Consider $z_1,\ldots,z_n$ as a sample of observations of $Z$ and $y_1,\ldots,y_n$ the missing data,
where $Z\sim N(\mu,\sigma^2+1)$ and $Y\sim N(0,1)$.
i)Find the expression of $u_{p+1}$ and $\sigma^2_{p+1}$ given the current values $\mu_p$ and $\sigma^2_p$.

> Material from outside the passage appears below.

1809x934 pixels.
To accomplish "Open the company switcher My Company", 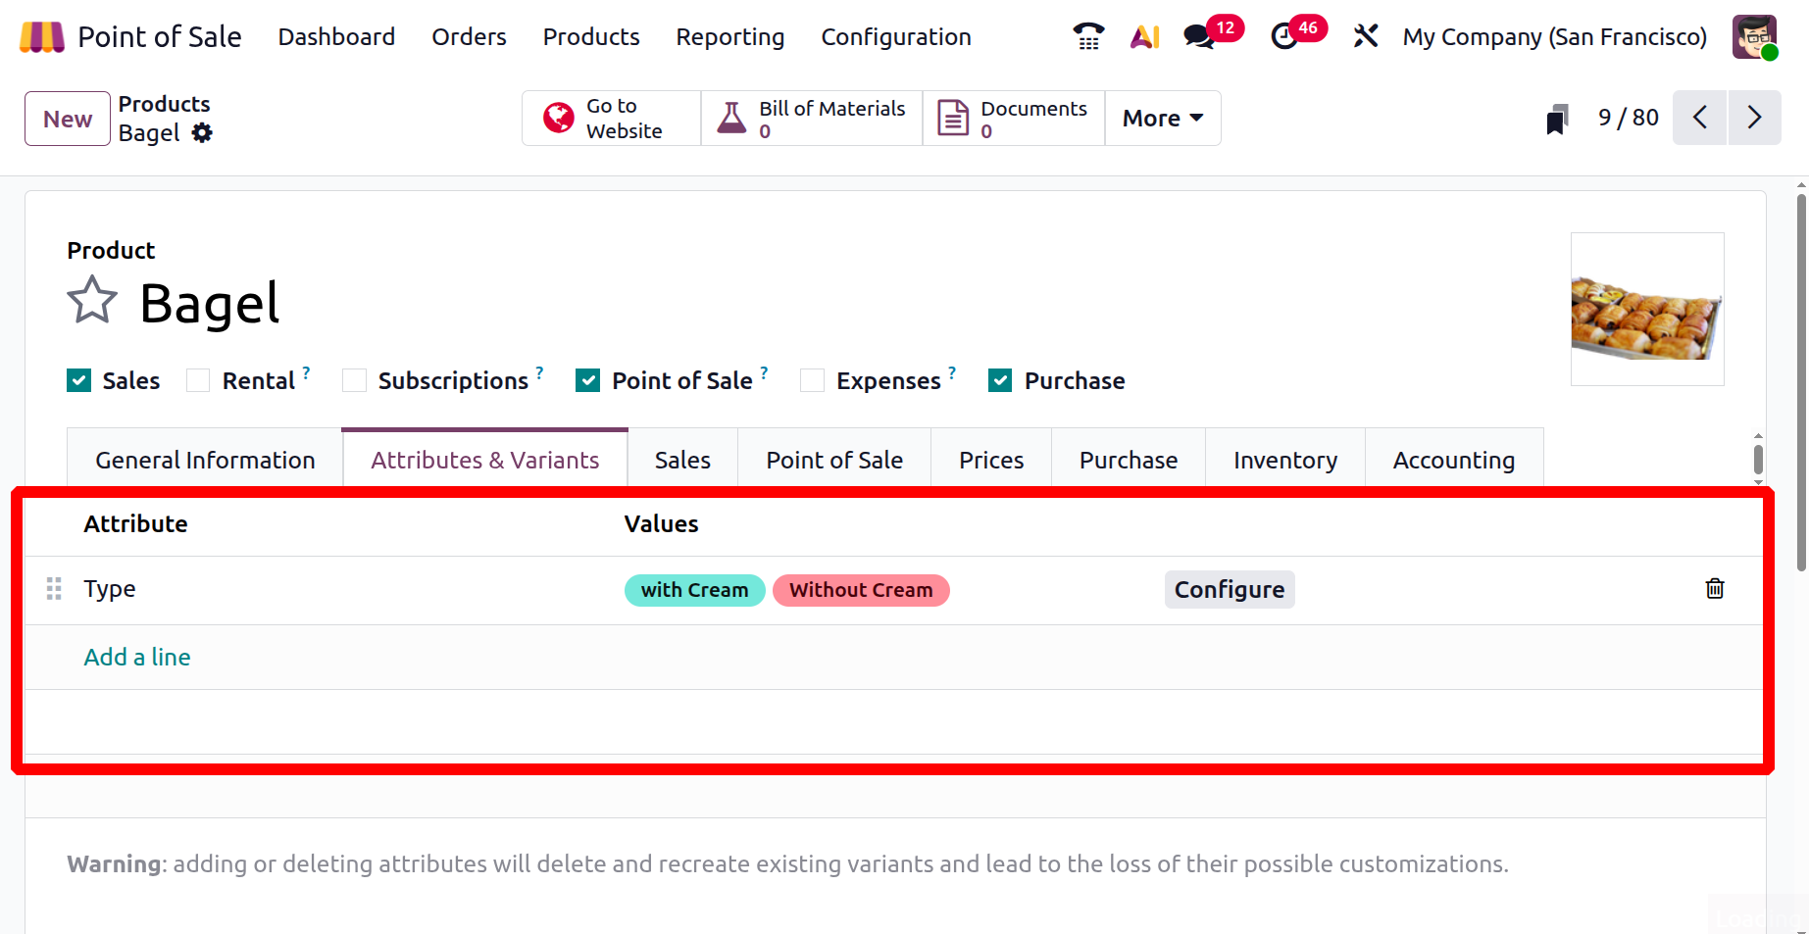I will coord(1554,37).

ii)Implement in R the EM algorithm for estimate $\mu$ and $\sigma^2$.Use as data a sample of $rnorm$
First I found that $Y\mid Z=z\sim N(\frac{z-\mu}{\sigma^2+1},\frac{\sigma^2}{\sigma^2+1})$. Then I found the likelihood
$$L\propto (\frac{\sigma^2+1}{\sigma^2})^{\frac{n}{2}}e^{-\frac{1}{2}\frac{\sigma^2+1}{\sigma^2}\sum(y-(\frac{z-\mu}{\sigma^2+1}))^2}$$ $$\log L=\frac{n}{2}\log(\sigma^2+1)-\frac{n}{2}\log(\sigma^2)-\frac{1}{2}\frac{\sigma^2+1}{\sigma^2}\sum (y-(\frac{z-\mu}{\sigma^2+1}))^2$$
So taking the derivative $$\frac{\partial}{\partial\mu}\log L=-\frac{\sigma^2+1}{\sigma^2}\frac{1}{\sigma^2+1}\sum (y-\frac{z-\mu}{\sigma^2+1})=-\frac{1}{\sigma^2}(\sum y-\frac{nz}{\sigma^2+1}+\frac{n\mu}{\sigma^2+1})$$ developing this I get $$\hat{\mu}=-(\sigma^2+1)\overline{Y}+z$$
This will be my $\mu_{p+1}$? I am studying through this book Casella.
THE EM Algorithm
Compute $Q(\theta\mid\hat{\theta}_{(m)},x)=E_{\hat{\theta}_{(m)}}[\log L^c(\theta\mid x,z)]$ where the expectation is with respect to $k(z\mid\hat{\theta}_m,x)=\frac{f(x,z\mid\theta)}{g(x\mid\theta)}$
Maximize $Q(\theta\mid\hat{\theta}_{(m)},x)$ in $\theta$ and take $\theta_{(m+1)}=\operatorname{argmax}\limits_\theta$$Q(\theta\mid \hat{\theta}_{(m)},x)$
EDIT: I think perhaps a mistake as I did, because if $\hat{\mu}$ is the $u_{p+1}$ it will not depending on the value of the previous iteration
EDIT2: I think there is no way to make the M step without using simulation, so confused with this topic, this would be a case of mixture of distributions, since Y and Z have different distributions?